X-to-Grid – coordinating vehicle charging, customer energy management systems and grid operations
by Tom Berry, Schneider-Electric
IEC TC 57 WG 17 is in charge of power system intelligent electronic device communication and associated data models for microgrids, distributed energy resources and distribution automation.
Several organisations around the world have recognized the potential for improved coordination between grid operators and grid users. Two major areas are the rapid growth of electrical vehicle charging, and to allow buildings energy management systems to better contribute to energy efficiency.
It is a fast-moving field with several initiatives coming from industry groups. Each of these have their specific application areas and sometimes regional aspects.
At the same time newer cloudbased technologies and concepts like the Internet of Things (IoT) are becoming more widespread.
Within the IEC, the System Committee for Smart Energy has been taking a holistic view and has been reviewing the development roadmap priorities for the technical committees. One of the topics is how grid operators interact with the Energy Management Systems for premises that have their own energy resources, controllable loads and energy storage (both battery or thermal).
A related topic is the standardisation of interfaces for DER Energy Management Systems (DERMS) that allow entities to manage their DERs. Use cases have been proposed where the DERMS acts as a virtual power plant, or as an aggregrator for demand side management, but there are undoubtably other interesting usecases.
A third topic looks at the specific issues related to management of distributed energy storage systems based on electrically chargeable vehicles. This is often referred to as “vehicle-to-grid.” Many of the existing standards or industry protocols in this area come from the automative industry with more emphasis on the vehicle than on the grid operational needs.
From the grid perspective, the requirements for power limits, voltage control etc are similar for static installations vs EV charging installations. Compared to static battery storage, EV charging infrastructures add more uncertainty for forecasting and have more complex contractual/financial aspects.

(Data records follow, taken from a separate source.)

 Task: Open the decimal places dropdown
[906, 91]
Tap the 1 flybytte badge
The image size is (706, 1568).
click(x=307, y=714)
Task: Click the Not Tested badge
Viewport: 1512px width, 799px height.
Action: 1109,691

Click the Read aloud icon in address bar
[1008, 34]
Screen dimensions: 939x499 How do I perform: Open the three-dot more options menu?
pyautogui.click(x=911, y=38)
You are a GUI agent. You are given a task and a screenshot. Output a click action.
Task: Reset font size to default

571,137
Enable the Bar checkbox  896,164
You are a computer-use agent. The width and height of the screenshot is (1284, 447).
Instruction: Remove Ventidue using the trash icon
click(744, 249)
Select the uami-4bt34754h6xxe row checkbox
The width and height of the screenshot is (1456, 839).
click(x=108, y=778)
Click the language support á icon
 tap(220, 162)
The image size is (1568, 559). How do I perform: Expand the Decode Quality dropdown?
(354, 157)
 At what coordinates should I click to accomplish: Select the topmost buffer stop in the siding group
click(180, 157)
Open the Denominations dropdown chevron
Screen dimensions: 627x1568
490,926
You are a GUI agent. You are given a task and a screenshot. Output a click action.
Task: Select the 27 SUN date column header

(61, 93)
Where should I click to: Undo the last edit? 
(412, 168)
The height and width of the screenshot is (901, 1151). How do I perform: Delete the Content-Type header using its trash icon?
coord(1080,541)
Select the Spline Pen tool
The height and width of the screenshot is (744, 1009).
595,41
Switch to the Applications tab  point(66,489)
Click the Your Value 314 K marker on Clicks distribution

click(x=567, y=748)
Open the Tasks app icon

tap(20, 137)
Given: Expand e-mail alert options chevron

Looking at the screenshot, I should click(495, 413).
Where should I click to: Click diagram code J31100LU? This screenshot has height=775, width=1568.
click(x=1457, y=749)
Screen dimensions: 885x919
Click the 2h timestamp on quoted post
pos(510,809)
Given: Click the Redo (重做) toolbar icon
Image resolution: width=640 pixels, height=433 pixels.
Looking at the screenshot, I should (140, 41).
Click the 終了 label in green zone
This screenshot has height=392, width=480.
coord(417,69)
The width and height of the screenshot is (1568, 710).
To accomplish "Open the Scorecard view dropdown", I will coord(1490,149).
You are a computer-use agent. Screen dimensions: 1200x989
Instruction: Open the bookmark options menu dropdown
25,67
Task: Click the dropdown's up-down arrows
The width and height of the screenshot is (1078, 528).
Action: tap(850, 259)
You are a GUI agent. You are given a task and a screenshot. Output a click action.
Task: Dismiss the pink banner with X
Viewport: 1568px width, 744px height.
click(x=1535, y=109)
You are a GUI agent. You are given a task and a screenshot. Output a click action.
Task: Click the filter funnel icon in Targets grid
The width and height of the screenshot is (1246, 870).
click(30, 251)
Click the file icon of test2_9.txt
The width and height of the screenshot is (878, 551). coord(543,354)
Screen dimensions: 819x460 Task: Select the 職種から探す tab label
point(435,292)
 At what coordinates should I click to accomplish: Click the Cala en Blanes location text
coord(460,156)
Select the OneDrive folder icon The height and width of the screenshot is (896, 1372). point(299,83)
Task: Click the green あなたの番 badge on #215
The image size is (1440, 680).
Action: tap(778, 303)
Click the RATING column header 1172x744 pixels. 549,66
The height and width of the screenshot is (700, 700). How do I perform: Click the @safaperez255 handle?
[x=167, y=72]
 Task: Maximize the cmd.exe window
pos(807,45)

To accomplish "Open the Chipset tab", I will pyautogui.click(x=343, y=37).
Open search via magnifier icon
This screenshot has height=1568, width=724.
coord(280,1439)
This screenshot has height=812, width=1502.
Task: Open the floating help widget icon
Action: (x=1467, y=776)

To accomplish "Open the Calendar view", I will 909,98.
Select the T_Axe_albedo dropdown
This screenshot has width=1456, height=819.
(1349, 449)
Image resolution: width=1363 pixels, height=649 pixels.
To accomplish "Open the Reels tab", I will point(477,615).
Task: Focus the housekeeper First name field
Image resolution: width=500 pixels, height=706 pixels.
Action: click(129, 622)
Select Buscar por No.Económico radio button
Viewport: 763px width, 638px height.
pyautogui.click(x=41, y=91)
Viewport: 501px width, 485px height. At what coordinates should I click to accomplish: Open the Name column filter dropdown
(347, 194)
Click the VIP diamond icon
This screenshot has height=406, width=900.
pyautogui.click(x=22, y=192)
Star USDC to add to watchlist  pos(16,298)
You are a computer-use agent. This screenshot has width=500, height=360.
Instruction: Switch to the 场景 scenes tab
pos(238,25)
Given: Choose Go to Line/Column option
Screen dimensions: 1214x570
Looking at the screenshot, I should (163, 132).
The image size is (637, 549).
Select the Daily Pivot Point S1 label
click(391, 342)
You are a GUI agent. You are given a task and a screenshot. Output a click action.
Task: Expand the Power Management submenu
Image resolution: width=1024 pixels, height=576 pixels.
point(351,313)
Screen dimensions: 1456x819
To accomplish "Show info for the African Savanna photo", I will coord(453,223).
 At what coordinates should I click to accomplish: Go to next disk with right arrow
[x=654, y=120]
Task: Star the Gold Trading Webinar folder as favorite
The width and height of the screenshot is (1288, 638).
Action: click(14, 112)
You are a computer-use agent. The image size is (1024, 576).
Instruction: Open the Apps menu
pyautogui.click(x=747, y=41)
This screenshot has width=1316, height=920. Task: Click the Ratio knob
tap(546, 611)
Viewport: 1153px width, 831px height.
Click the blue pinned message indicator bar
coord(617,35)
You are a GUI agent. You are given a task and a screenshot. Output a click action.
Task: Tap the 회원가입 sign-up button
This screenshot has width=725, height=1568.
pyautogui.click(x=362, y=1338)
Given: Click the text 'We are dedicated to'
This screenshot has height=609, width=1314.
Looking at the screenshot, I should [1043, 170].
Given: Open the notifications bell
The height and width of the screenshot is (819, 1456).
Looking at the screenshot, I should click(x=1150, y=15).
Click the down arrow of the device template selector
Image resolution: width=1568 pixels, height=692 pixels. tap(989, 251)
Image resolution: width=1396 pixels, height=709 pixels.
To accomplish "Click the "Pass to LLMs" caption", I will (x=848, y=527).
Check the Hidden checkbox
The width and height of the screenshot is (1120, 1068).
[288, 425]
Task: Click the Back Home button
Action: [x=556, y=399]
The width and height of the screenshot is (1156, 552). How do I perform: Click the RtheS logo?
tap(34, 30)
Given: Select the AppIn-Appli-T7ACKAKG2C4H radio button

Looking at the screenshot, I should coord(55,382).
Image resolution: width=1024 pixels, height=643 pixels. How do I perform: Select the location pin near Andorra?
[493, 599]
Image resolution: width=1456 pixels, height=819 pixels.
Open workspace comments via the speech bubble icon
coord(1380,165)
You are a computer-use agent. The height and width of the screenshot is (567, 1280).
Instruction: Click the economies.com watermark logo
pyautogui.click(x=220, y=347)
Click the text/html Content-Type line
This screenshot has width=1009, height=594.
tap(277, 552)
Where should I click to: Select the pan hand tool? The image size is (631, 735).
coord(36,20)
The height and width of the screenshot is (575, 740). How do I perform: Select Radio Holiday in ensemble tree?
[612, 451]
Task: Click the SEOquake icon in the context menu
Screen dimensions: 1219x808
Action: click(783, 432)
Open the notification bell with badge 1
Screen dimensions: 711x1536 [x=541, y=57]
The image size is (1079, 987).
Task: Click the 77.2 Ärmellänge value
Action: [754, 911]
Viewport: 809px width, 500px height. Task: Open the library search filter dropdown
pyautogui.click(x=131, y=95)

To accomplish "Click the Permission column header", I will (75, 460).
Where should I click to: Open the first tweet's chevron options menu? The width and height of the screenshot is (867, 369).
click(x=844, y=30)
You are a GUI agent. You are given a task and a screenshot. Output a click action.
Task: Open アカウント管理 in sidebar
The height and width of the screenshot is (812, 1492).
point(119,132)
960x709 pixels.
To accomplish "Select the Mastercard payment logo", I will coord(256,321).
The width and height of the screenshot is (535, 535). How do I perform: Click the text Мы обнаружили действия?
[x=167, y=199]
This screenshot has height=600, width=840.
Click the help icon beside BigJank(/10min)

These topics will require new concepts and information models to be adopted within various communications standards. These include the concepts of:
- Power Constraints: what an energy resource is physically capable of
- Power Forecasts: what an energy resource or consumer is expected to do over a time frame
- Power Envelope: what an energy resource or consumer is allowed to do over some time frame
These concepts can be applied to DER generation to curtail production due to network constraints. Similar concepts are used in demand response where under normal conditions the demand is postponed not cancelled; or help with more fine-grained load shedding in response to abnormal or emergency conditions.
One of the discussion points will be related to real time access to consumption data, in other words smart meters. One school of thought is that smart meters should be extended to not only provide data for revenue purposes but also provide near real time data to building control and management systems.
This promises hardware cost savings for small residential premises but may be difficult to manage especially for security aspects. Larger premises will probably have dedicated measurement devices as well as smart meters at the grid connection point.
Tom Berry studied Electrical Engineering at Bath University, UK. For the last 25 years he has worked for Schneider Electric in the UK and France.
Tom has worked on control center projects integrating SCADA systems within dispatch training simulators, transmission and distribution network management systems. He now works “closer to the edge” as a software architect for feeder automation RTUs. He is a member of several IEC TC57 WGs and the editor of IEC TS 62361-102 technical report on CIM-61850 harmonization.